The welcome news that NHS doctors in England are to receive a pay rise cannot disguise the feeling that this is a difficult time for the profession.
Many doctors are struggling to deal with workload pressures caused by unprecedented demand from patients with complex health needs, a staffing shortfall and a crisis in social care provision. But the MDU has also witnessed how the worsening medico-legal climate has left many doctors feeling vulnerable and powerless.
For example, frontline clinicians do their best for patients while often having little influence over their working environment. But all too often the response to adverse incidents is to seek to blame individuals rather than learn lessons.
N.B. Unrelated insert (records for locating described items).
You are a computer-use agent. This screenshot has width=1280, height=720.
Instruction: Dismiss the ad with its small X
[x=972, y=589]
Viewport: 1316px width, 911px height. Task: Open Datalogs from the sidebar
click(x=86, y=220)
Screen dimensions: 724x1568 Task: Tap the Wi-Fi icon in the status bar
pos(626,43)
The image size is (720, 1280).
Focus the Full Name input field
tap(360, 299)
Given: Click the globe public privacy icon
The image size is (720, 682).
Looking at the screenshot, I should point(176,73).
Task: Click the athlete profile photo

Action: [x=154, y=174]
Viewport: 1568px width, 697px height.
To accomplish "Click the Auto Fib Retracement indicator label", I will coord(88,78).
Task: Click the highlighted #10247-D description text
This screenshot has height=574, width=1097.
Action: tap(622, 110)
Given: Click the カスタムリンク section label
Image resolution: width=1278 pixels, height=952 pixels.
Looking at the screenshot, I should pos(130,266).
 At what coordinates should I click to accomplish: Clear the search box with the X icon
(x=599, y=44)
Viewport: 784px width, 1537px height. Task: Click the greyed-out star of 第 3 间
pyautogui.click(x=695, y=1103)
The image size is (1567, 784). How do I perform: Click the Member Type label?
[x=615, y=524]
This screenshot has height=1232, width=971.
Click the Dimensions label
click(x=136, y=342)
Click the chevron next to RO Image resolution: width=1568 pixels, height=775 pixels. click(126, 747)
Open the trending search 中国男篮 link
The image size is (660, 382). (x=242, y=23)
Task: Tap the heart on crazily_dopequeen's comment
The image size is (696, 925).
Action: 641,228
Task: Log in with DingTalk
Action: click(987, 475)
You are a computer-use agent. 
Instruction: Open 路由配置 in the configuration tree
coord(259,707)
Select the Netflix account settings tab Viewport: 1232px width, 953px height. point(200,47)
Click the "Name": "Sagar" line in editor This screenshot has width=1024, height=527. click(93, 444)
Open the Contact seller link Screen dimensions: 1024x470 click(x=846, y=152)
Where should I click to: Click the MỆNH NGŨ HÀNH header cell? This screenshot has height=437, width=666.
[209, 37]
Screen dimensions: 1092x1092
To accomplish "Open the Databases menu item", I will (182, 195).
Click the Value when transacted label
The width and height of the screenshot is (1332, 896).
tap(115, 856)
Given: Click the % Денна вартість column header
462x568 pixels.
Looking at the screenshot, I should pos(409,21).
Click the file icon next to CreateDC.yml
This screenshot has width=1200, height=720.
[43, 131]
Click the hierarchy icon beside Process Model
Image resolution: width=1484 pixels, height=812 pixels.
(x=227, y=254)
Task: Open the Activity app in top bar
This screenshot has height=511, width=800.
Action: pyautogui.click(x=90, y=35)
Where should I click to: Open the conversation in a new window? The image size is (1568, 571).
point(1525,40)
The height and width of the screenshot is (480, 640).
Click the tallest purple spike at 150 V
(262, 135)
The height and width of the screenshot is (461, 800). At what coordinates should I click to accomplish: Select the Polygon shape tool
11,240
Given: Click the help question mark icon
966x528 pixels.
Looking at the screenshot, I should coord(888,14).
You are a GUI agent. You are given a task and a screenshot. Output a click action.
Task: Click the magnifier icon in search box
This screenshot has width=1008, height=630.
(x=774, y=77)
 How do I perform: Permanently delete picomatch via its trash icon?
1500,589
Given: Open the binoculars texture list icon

The rise in gross negligence manslaughter investigations against doctors is one symptom of this, as is the unsupportive approach of some NHS organisations during investigations.
And then there is the long-term issue of soaring claims inflation. This is not the fault of doctors. The underlying cause is an obsolete civil litigation system, compounded by the Lord Chancellor's decision to reduce the discount rate to an historic low.
The spiralling level of settling claims has serious ramifications for the NHS - NHS Resolution's latest annual report estimates that its total liabilities have almost trebled to £77 billion in four years. It has also contributed to a crisis in general practice by pushing up the cost of GP indemnity to unaffordable levels. It's perhaps not surprising that a third of GP respondents to an MDU survey in 2017 were thinking of leaving the profession or retiring over the impact on practice finances.
But while this hostile medico-legal environment is daunting for a lone professional, doctors are not alone. As a mutual medical defence organisation, the MDU has the strength to stand up for our members when the going gets tough, whether that is providing robust representation to individuals or, more broadly, by seeking to make a positive difference to their working environment.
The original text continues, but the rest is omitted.